2018                “Invisible Terminology, Visible Translations: The New Penguin Freud Translations and the Case against Standardized Terminology.” The Translator. 24/3: 233-248, p. 233-4.

Translators are usually obligated to provide consistent translations of all terminology they encounter in the source text. […] Terminological consistency is efficient, but it comes with costs. Nietzsche states the phenomenological objection poignantly: ‘To understand one another, it is not enough that one uses the same words; one also has to have the same words for the same species of inner experiences; in the end one has to have one’s experiences in common’ (Nietzsche 2010, 216). Uniform experiences would be required to establish unambiguous language, but such uniformity could only be achieved by suppressing individual curiosity and by ignoring how differences, like class, inevitably divide societies.

2017                “Differential translation: a proposed strategy for translating polysemous language in German philosophy.” Translation and Interpreting Studies. 12/1: 116-136, p.117-8.

Since polysemous German words can express unified concepts where the target language differentiates between multiple concepts, I propose translating such words differently by context throughout the text, and presenting them in parentheses after each translation. I call this strategy “differential translation” since it differentiates words’ dual (or various) concrete and abstract meanings. […] Differential translation works analogously to differential functions in calculus, which measure the rate of change within physical processes, such as the changing rate at which water dissolves as its temperature increases. The source text and the timespan of a physical process are the analogous objects; differential translation registers the changes in meaning of a word in the source text, just as a differential function measures the changes in rate of a physical process. Differential translation thus tests words for meaning var- iance by sentence context. Translating different occurrences of a word (untergehen) in a text differently displays a word’s differentiated meanings (“descend” when Zarathustra leaves his mountain hermitage, “meet [your] demise” when untergehen becomes his controversial moral advice).4 Translating a word differentially attempts to recreate a foreign culture’s experience of meaning. It expands the reader’s context much like glosses and annotations, the familiar academic strategies for achieving culturally mediating “thick translation” (Appiah 1993: 817). Differential translation is an especially promising way to convey linguistic difference because it integrates signs of difference into the reading experience.

2016                “Rhetoric of Reputation: Protagoras’ statement, Snoop Doggy Dogg’s flow.” Arion: A Journal of Humanities and the Classics, 24/1: 129-149, p.138-9.

“Dr.
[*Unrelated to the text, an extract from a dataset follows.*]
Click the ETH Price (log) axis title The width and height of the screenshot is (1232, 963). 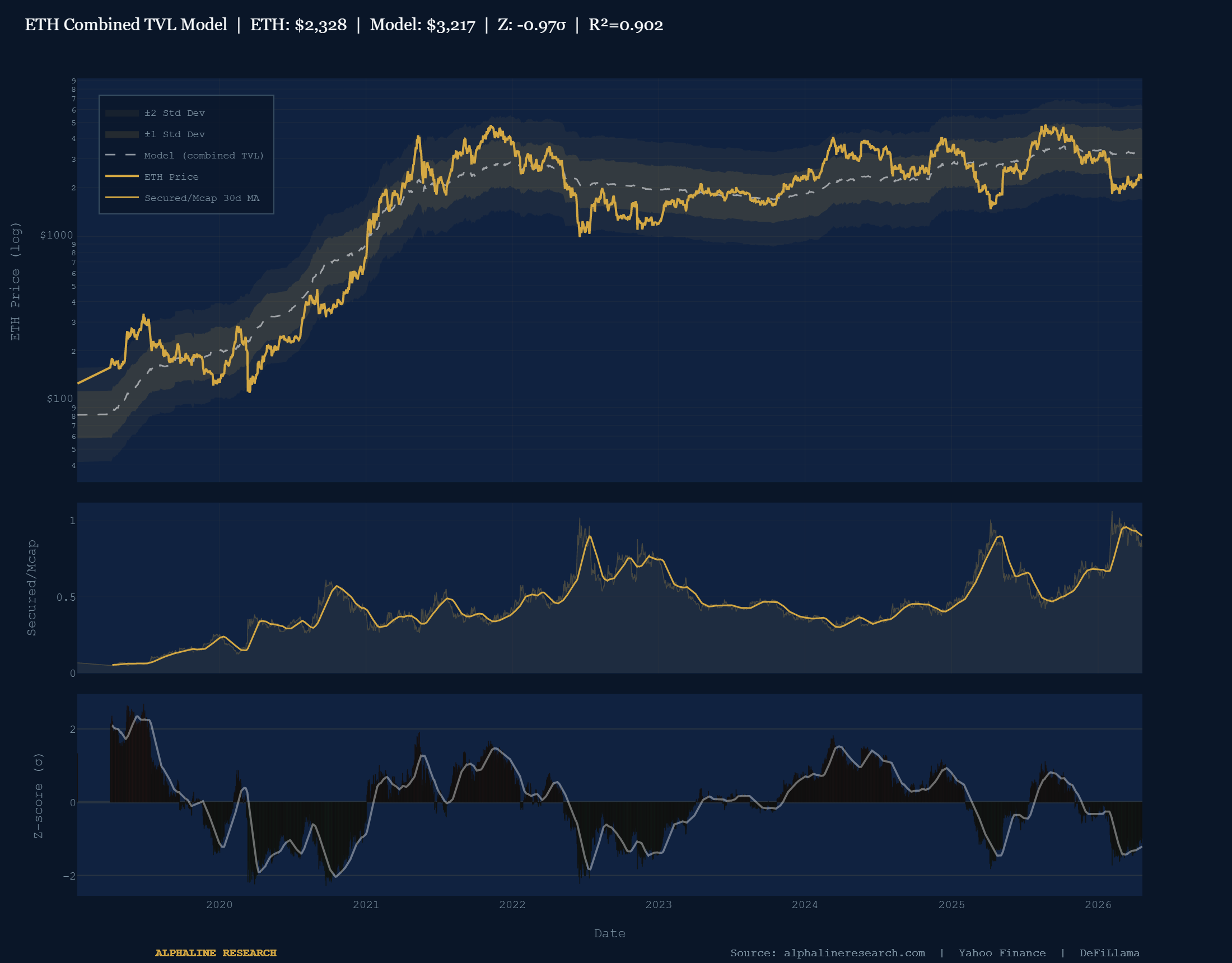pyautogui.click(x=15, y=281)
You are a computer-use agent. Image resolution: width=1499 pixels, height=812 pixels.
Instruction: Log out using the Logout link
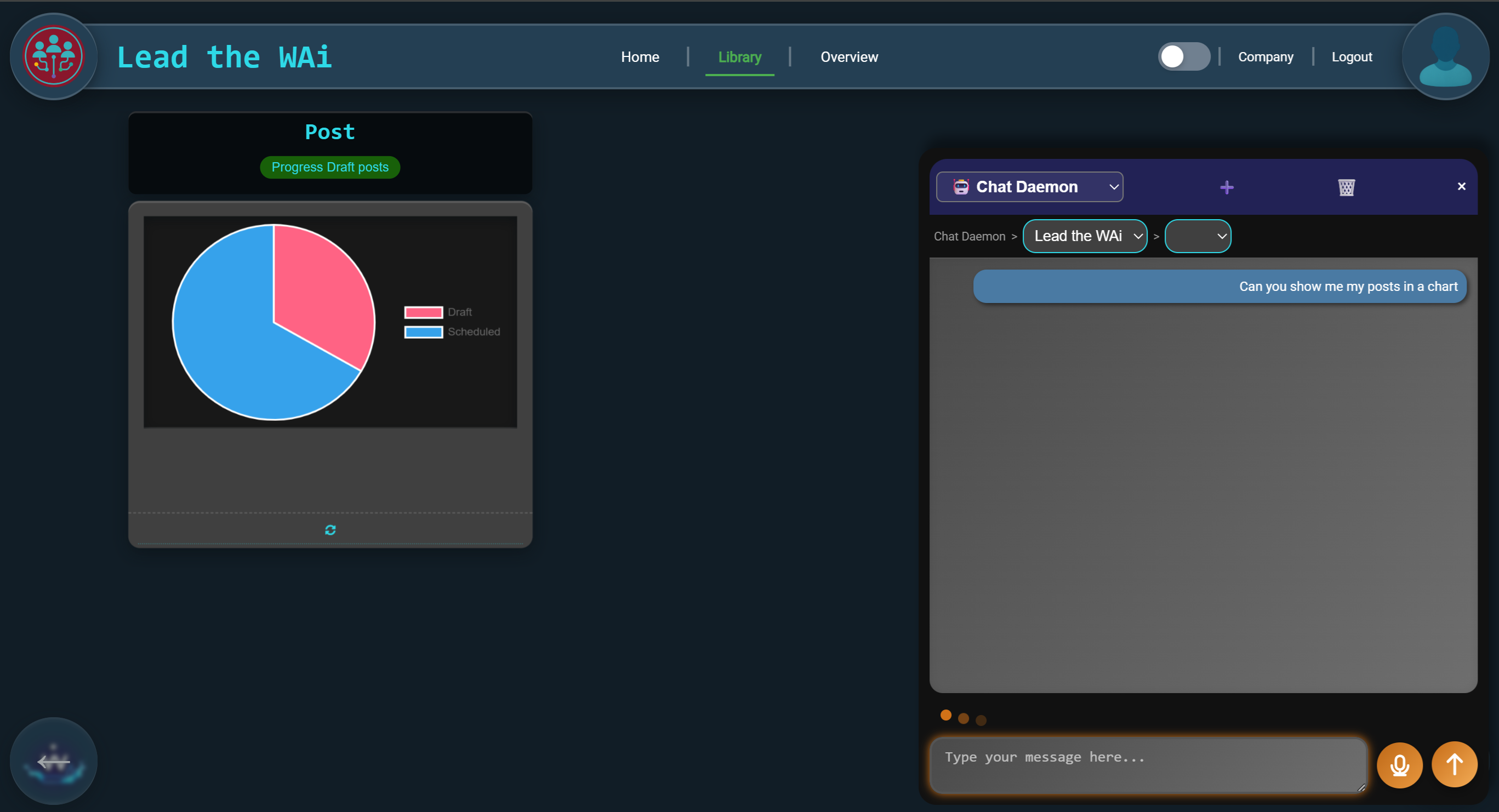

Dre and Snoop Doggy Dogg are fuckin’ actors, prankstas, studio gangstas, bustas, but this time you’re dealin’ with some real mother- fuckas.” Easy presents mere rhetoric as a failing of gangsta rap: what they say should matter less than what they do (kill, steal, intimidate, get laid, get money). But the relationship is not straightforward: Snoop would not rap about his own persona, if telling did not accomplish a desired effect. Gangsta rappers often present rap as a means to an end; their skill is not in rapping, but in earning money. (As Notorious B.I.G raps, “rap was secondary, money was necessary,” “Respect.”) Plato accuses the sophist Thrasymachus of just such an ends-justify-the-means attitude, which subordinates skill in one’s profession as secondary to skill in making money. This is how rhetorical mastery becomes suspect and conjures the profile of a mercenary.